Further standardization was introduced in 621 CE with the creation of the “cash” currency denomination (Chinese: 文; pinyin: wén). Production of this style of coin would continue for more than 2200 years until after the end of the Chinese empire in 1911.
Coins of the Northern Song Dynasty (960 to 1127CE) were produced during a time of relative stability in China, with significant economic and cultural growth. With an ample supply of hard currency, trade flourished and there was a wide exchange of ideas and technology. One of the most important developments during this time was the introduction of wood block printing, allowing ideas to be shared widely across the empire.

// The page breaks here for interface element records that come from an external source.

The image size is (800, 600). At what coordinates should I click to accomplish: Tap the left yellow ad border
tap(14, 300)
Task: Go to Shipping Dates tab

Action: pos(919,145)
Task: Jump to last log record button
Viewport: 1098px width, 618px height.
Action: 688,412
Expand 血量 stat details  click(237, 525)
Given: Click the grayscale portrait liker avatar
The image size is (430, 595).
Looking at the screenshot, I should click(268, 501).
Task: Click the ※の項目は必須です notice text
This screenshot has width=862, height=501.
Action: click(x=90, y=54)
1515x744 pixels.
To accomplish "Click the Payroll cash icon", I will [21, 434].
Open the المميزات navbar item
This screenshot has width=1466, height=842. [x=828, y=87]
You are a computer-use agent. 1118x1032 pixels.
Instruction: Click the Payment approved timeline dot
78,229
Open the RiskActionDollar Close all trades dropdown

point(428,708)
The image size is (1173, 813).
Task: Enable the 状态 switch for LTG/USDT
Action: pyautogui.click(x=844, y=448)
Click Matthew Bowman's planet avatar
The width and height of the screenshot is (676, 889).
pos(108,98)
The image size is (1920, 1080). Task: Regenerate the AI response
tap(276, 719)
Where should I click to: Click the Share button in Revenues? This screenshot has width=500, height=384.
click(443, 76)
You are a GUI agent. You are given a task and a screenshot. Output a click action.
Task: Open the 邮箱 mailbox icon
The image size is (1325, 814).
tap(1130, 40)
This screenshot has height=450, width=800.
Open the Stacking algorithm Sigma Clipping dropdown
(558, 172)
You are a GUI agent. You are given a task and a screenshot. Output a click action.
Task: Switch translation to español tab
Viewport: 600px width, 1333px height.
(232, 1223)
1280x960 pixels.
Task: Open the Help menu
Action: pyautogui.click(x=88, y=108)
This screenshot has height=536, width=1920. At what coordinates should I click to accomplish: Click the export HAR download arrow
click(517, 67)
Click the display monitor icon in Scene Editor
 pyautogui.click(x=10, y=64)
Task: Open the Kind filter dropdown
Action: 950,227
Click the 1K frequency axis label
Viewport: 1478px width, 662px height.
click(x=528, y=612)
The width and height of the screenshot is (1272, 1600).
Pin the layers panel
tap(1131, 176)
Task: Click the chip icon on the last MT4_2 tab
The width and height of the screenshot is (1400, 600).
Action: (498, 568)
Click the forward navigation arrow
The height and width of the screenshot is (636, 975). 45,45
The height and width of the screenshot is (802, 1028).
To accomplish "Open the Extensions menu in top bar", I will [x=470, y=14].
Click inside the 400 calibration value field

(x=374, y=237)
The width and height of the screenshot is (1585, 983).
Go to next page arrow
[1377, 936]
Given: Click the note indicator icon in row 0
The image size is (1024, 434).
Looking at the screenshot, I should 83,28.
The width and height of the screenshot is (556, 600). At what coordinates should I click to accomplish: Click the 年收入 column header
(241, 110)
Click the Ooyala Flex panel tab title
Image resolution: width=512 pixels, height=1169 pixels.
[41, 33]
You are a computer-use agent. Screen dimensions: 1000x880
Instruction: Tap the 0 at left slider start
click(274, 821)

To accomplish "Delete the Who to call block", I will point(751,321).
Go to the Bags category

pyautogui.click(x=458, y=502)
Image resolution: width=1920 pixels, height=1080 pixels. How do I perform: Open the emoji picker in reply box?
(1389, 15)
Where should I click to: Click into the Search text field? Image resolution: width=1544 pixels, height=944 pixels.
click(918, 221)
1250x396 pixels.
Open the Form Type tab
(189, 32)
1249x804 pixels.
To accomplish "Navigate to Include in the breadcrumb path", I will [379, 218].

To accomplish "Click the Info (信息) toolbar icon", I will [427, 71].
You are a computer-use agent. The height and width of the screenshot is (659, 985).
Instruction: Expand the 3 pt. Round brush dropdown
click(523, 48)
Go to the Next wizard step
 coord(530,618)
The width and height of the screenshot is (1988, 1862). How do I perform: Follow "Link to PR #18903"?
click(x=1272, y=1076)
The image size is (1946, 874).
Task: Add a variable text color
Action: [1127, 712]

With just one relatively low value denomination forming the main basis of commerce, making large purchases could prove challenging. However, a simple solution was found to solve this problem. Using the hole in the center of the coins, standard quantities of 100, 500 or 1000 coins could be strung together to form new larger trading units. In this way, large purchases could be completed even without using silver or gold coinage.
Methods used to produce large quantities of cash coins were both simple and ingenious, and markedly different from the struck coins produced in other parts of the world. Chinese cash coins were cast using a frame filled with moist fine sand, often dusted with fine charcoal dust. Rods would first be impressed into the mould in the shape of a tree trunk with multiple branches. Carefully engraved “mother coins” or “seed coins” would then be impressed into the bottom half of the mould along the main “branches”, completing the shape of the tree. The top of the mould could then be closed tight to impress the second side of the coin. The seed coins and rods were then removed, and molten metal poured into the mould to fill the impressions. This produced a connected tree of coins, which were then broken off, filed or smoothed, and then put onto strings ready for circulation. This method of production accounts for the typical grainy surface of most cash coins.
Chinese cash coins of the Northern Song dynasty use four characters on the front of the coin. These characters represent the name of the dynasty, the name of the emperor, where the coins was produced (mint mark), and the denomination.
Today, surviving cash coins dating from ancient to modern times provide collectors with a tangible link to the history of China and a unique opportunity to hold money used in long past eras. They can also be used as talismans to invite luck and wealth into the home.